The Human Side of Technology: A Team-wide Look at the Implementation “Game”

In 1980, Dick Vermeil led the Phila­delphia Eagles to the Super Bowl against the Oakland Raiders. Phila­delphia lost. Shortly thereafter, Dick Vermeil announced his retirement from coaching football. He cited “coach burnout” as the determining factor for his decision. As hard as he worked (and no coach outworked Dick Vermeil), he failed to get his team to the “promised land.”


After 15 years, Dick Vermeil decided to make a return to coaching. He accepted a position with the St Louis Rams. He took the Rams to the Super Bowl and won. Now he is with the Kansas City Chiefs, which he led to a division championship this year.

I will present to you that in 1980, Dick Vermeil didn’t understand how to delegate appropriately, and it almost cost him his health and his marriage. Over the years, he learned what it meant truly to build a winning team. He learned he didn’t have to do and know everything. He learned that other people are also responsible–not just him. He learned that a good coach has to surround himself or herself with capable people. A truly great coach must provide the team with the right tools (education and technology) and must lead the team with an overall game plan that allows the individual team members to understand the goals as well as flourish in their efforts to achieve them. 

Whether you’re a football fan or not, you want and need to build the very best team you can. Your “Super Bowl” season runs year- round, and it’s not the trophies that line your wall of fame, it’s the satisfied “fans”—the patients—that keep returning and investing in your treatment that are testimonials to your extraordinary abilities. Since the NFL has just concluded its season, and many of you parked yourselves in front of the screen to watch the Panthers and Patriots battle it out for the Super Bowl trophy, let’s look at your practice as if you were building a superstar football team. 

Who holds what position and why? How does the coach help individuals achieve their personal goals and lead the team to achieve its goals? How does the coach let go and allow the team members to thrive in their individual positions? No coach would send his or her team on the field without necessary equipment; what tools does your team need to do its job? What steps must you take to reach the promised land of success? Slip on your jerseys and your helmets, doctors, drills are about to begin.

SCANNING THE FIELD
McKenzie Management consultants such as myself have traveled the country working with dental offices for 23 years. Consistently, we find that most of our clients feel as if they have lost control of their teams. Game plans don’t exist or have been forgotten. In other cases, the team is working hard but not working together. More often than not, this lack of control is taking its toll on the owners/dentists. They are stressed, and more and more of their time is spent in the practice trying to fix things by personally running all the “plays.”

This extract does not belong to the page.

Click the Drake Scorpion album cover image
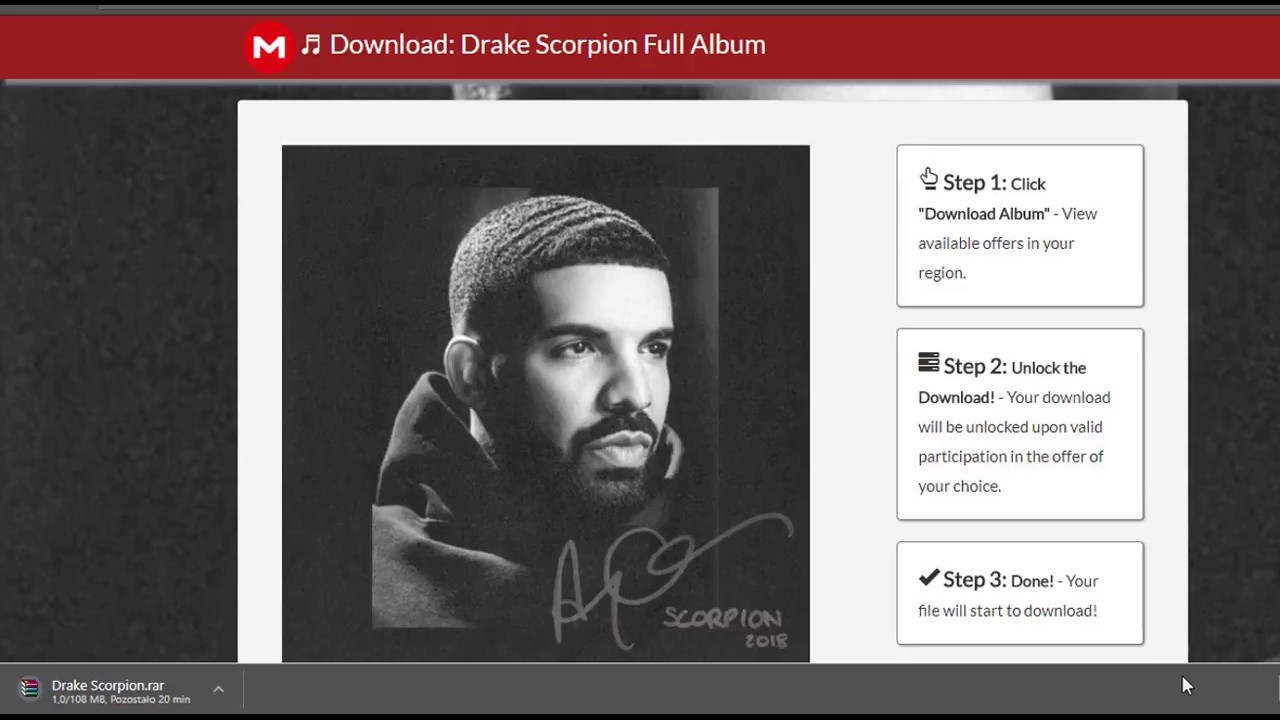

The equipment the team uses, in this case the technology platform, has a significant impact on dentists’ ability to regain control without feeling like they are the only player in the arena. It also is one of the most significant contributing factors in the success or failure of your game plan. The technology platform is the “shoulder pads and helmet” for your players. Not only is the technology platform a competitive necessity, but without it, your players can’t even get on the field. It provides a continual review—the instant replay—of every play, so you know exactly what to adjust and precisely where you are in the game.

THE PLAYERS

Dentist/Owner (Head Coach)
The head football coach is responsible for understanding the strengths and weaknesses of each player. He or she is also responsible for creating a game plan designed to leverage both the players’ talents and the equipment available to the players. As coach, you are responsible for providing the education and support every player needs to become a stronger, better player. You are leading the team. You are not performing each play. It is not the coach’s job to use or even know how to use every feature available in the technology platform.


However, you must have an overall understanding of the existing features and recognize that making the best use of technology enables the team to take down that 300-pound opponent barreling straight for your productivity goals. Using the available technology puts everyone on the same page when it comes to the game plan. Everyone knows and clearly understands the “plays” as well as the specifics about each patient. Everyone knows and understands the team/practice numbers. And every member of the team uses technology to advance the productivity—the “wins”—of the practice. 

The head coach is aware of currently unimplemented features of the technology platform and views those as underleveraged opportunities for improvement. 
Focus on how you can use the technology platform to make your players better. Use professional experience and resources to develop your game plan. There isn’t a true professional of any type—football or otherwise—who is not trained. Arrange for your players to receive necessary training with company software trainers. Monitor individual players and team achievement as they advance toward the practice objectives. Insist that individuals monitor their own progress and report it to your “offensive” and “defensive” coordinator.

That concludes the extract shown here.